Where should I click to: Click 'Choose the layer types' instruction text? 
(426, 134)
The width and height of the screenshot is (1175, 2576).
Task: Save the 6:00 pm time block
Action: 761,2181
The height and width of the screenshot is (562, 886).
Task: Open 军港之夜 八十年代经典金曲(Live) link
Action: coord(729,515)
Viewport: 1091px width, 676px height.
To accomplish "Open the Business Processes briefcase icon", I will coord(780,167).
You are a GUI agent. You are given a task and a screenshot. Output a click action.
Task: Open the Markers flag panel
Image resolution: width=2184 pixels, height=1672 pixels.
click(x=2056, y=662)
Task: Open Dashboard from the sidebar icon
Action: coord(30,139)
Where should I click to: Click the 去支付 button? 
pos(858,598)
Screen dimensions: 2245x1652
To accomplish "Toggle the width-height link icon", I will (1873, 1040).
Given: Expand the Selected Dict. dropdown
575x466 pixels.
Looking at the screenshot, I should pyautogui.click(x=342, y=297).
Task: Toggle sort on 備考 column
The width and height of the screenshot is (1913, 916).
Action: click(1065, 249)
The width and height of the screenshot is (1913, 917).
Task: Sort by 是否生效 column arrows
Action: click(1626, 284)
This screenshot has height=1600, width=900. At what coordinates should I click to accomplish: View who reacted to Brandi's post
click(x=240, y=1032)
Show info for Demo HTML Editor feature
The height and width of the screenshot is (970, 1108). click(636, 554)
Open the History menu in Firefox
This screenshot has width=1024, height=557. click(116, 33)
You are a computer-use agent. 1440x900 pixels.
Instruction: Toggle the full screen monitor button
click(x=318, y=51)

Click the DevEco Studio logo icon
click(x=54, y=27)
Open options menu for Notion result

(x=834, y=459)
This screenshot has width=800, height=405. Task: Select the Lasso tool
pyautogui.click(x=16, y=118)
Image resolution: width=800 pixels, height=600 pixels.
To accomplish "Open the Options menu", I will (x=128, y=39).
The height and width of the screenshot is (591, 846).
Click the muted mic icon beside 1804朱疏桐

-----

■ Description of the task ■
Recast the stretch from the line containing "This screenshot has width=800, height=405." through the end of the rows, both ends included, as a Markdown table with the columns No. and Line, numbering each line and omitting blank lines.

■ Written reply ■
| No. | Line |
|---|---|
| 1 | This screenshot has width=800, height=405. Task: Select the Lasso tool |
| 2 | pyautogui.click(x=16, y=118) |
| 3 | Image resolution: width=800 pixels, height=600 pixels. |
| 4 | To accomplish "Open the Options menu", I will (x=128, y=39). |
| 5 | The height and width of the screenshot is (591, 846). |
| 6 | Click the muted mic icon beside 1804朱疏桐 |